IBM continues to build out its database portfolio with the acquisition of Compose, which offers several open-source-oriented database options. Compose, which raised about $6.4 million dollars since its founding in 2011, is privately held; terms of the IBM purchase were not disclosed.

What Compose, in Mountain View, Calif., brings to the table is a way to attract a new flock of web and mobile developers that are not part of the IBM enterprise rubric and let them try out lightweight database services based on MongoDB, Redis, Elasticsearch, PostgreSQL, RethinkDB and other databases. Last year, IBM purchased Cloudant, a provider of CouchDB-based database services, so it looks like it’s filling in its open-source database checklist here.

Compose will become part of Big Blue’s cloud data services group, led by general manager Derek Schoettle, former CEO of Cloudant.

 

“We want to give developers choice and a variety of experiences,” Schoettle said. “They can start lightweight and then go to full service, more mature, even fully managed offerings with service level agreements [SLAs] and management tooling and instrumentation.” So in other words, IBM is providing a path from garage startup to full-fledged big business.

The availability of fully managed options is a differentiator compared to Amazon Web Services, he said. “When you fire up Amazon RDS, you’re on your own,” he noted. That may be true, but there are certainly tons of developers that do, in fact fire up Amazon’s Relational Data Service (which comes in several flavors including Postgres, Oracle, MySQL, SQL Server and Amazon’s own MySQL look-alike Aurora.)

But back to Cloudant and Compose. Cloudant customers tend to be bigger customers with large and complex applications, Schoettle said. “They’re are companies like Samsung who are running 300 nodes, have a high SLA, and are running across Europe and Asia while Compose is more for lightweight applications, developers can try it and then we provide a path to production as they grow.”

IBM (IBM) is at an interesting juncture. On its earnings call this week, it claimed huge cloud momentum, even as it reported its revenue falling for the 13th consecutive quarter.
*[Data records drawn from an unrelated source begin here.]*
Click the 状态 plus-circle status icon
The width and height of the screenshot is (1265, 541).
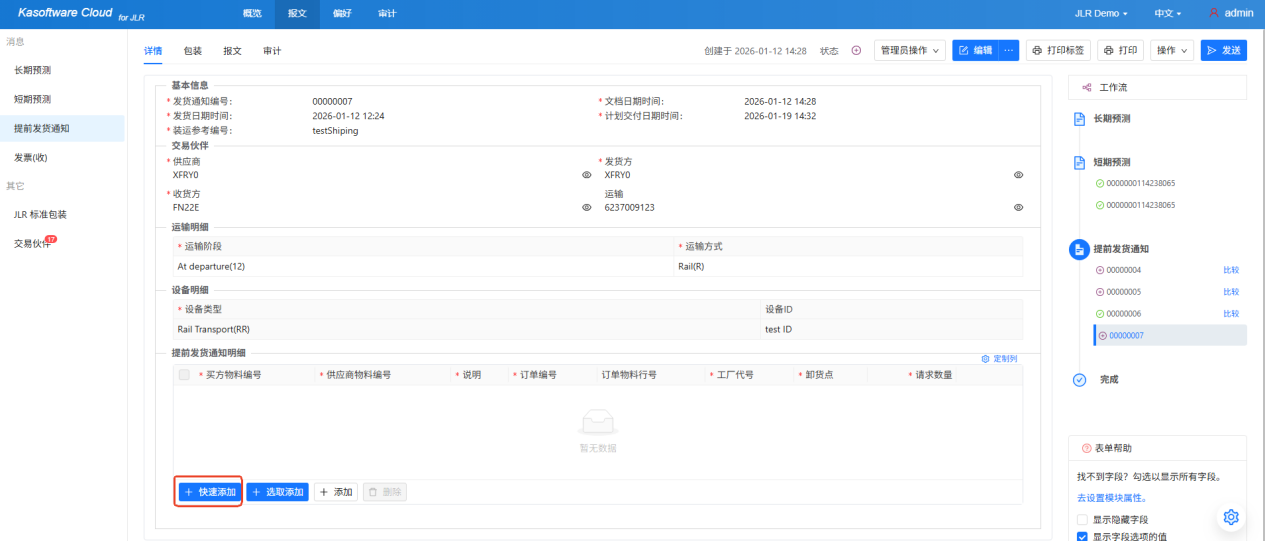click(856, 50)
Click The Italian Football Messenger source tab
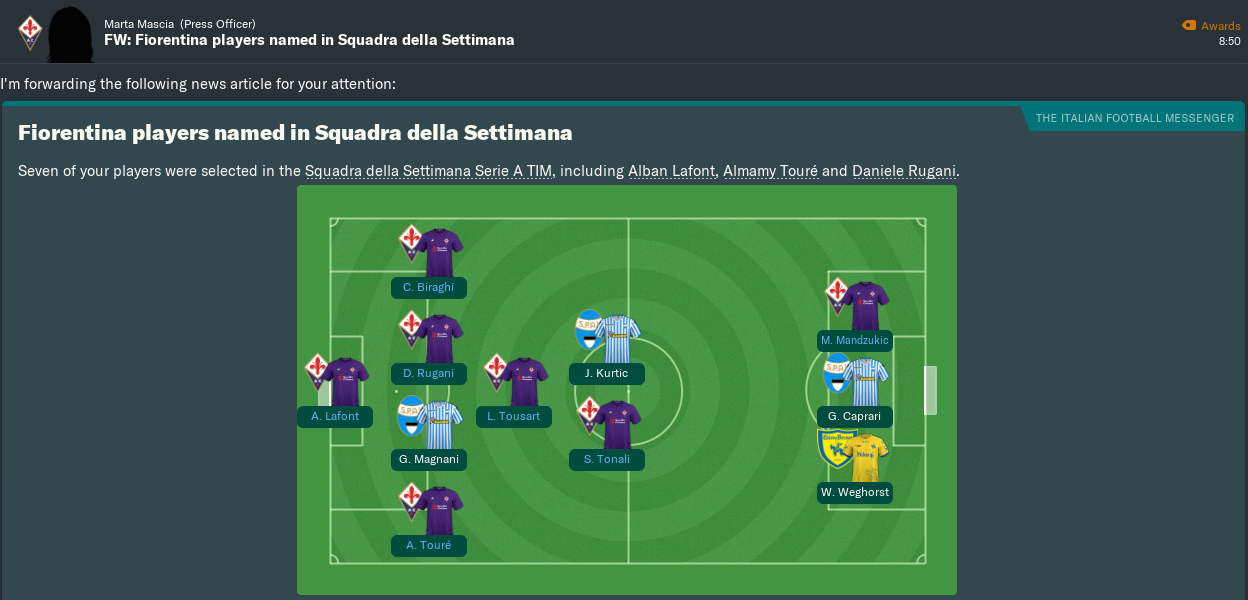This screenshot has width=1248, height=600. (x=1134, y=118)
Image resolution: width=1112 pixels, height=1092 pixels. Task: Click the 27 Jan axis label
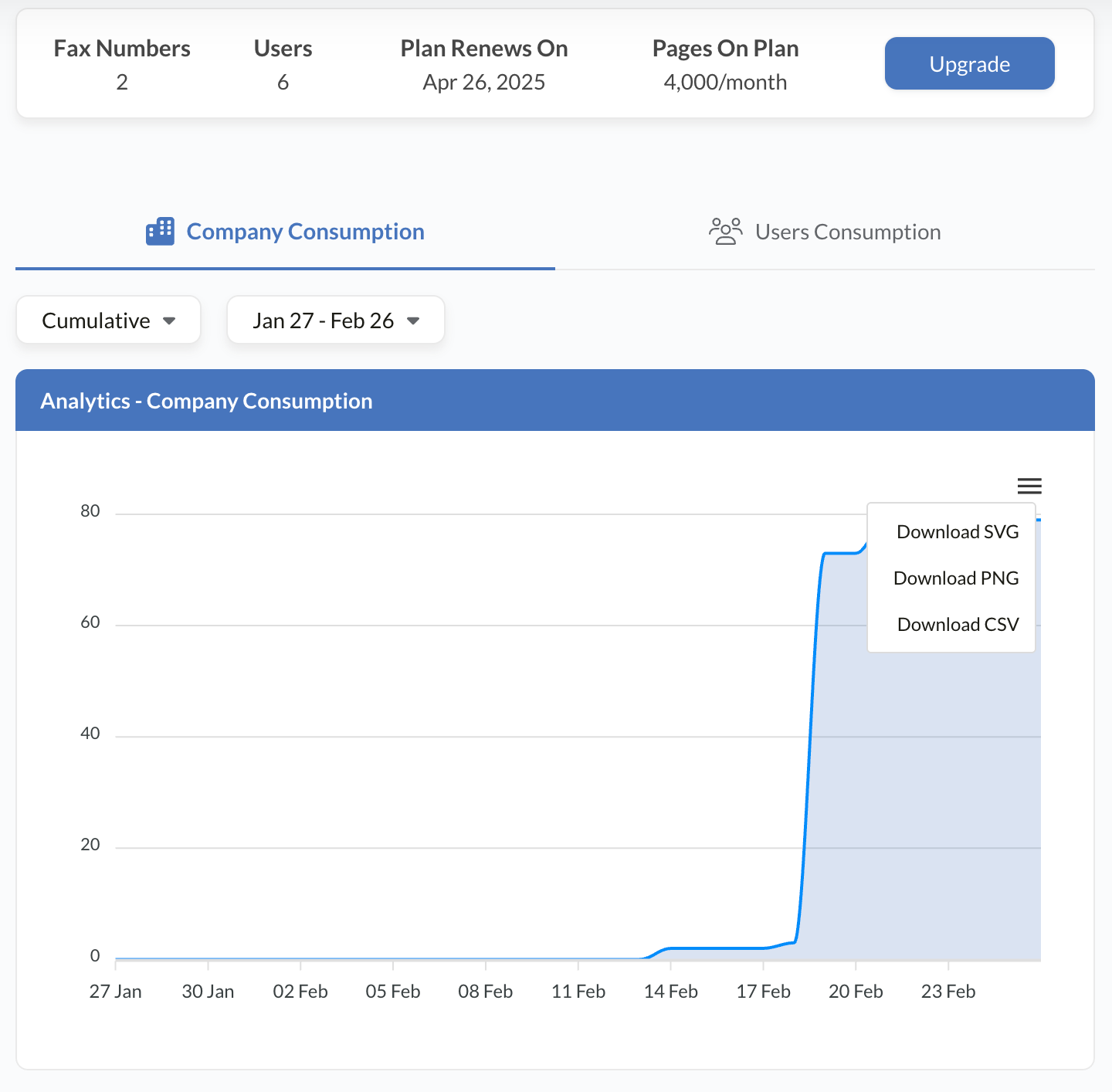[x=116, y=992]
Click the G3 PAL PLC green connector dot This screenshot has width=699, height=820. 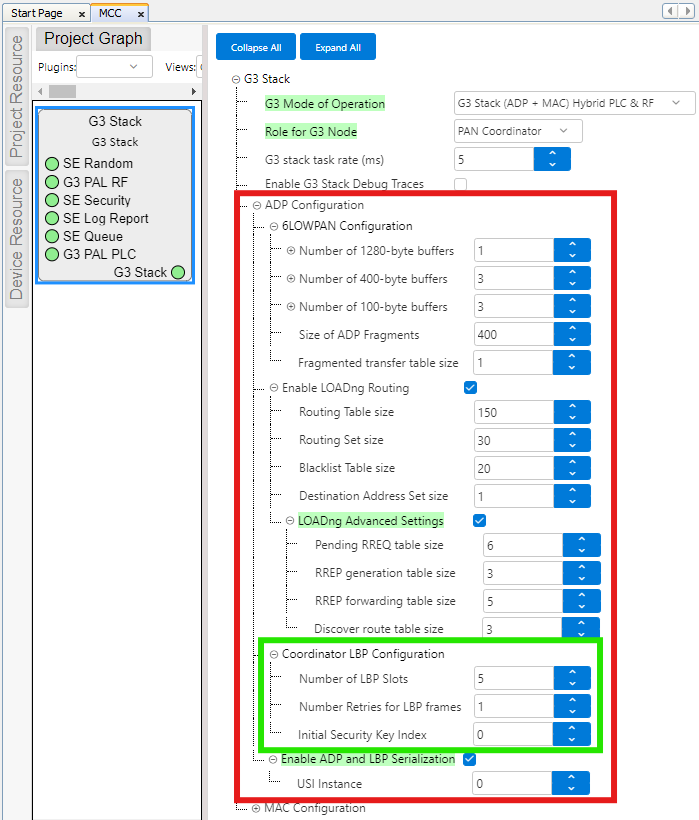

It remains huge in large companies with its legacy hardware and software, but many of those same companies see Amazon(AMZN) Web Services as the leader in public cloud computing—a perception that prompted IBM to buy SoftLayer two years ago for $2 billion. Now it’s pushing hard not only to retain those enterprise accounts but to also woo new startup companies that wouldn’t know a mainframe (or DB2 or WebSphere or Tivoli software) if they tripped over it.

IBM claims Fitbit, EyeQ and Mindjet as such new-age customers. But it’s safe to say that most startups still view AWS as their default cloud, with Microsoft(MSFT) shops likely giving Azure a look. IBM is hoping to pick off more of those customers going forward.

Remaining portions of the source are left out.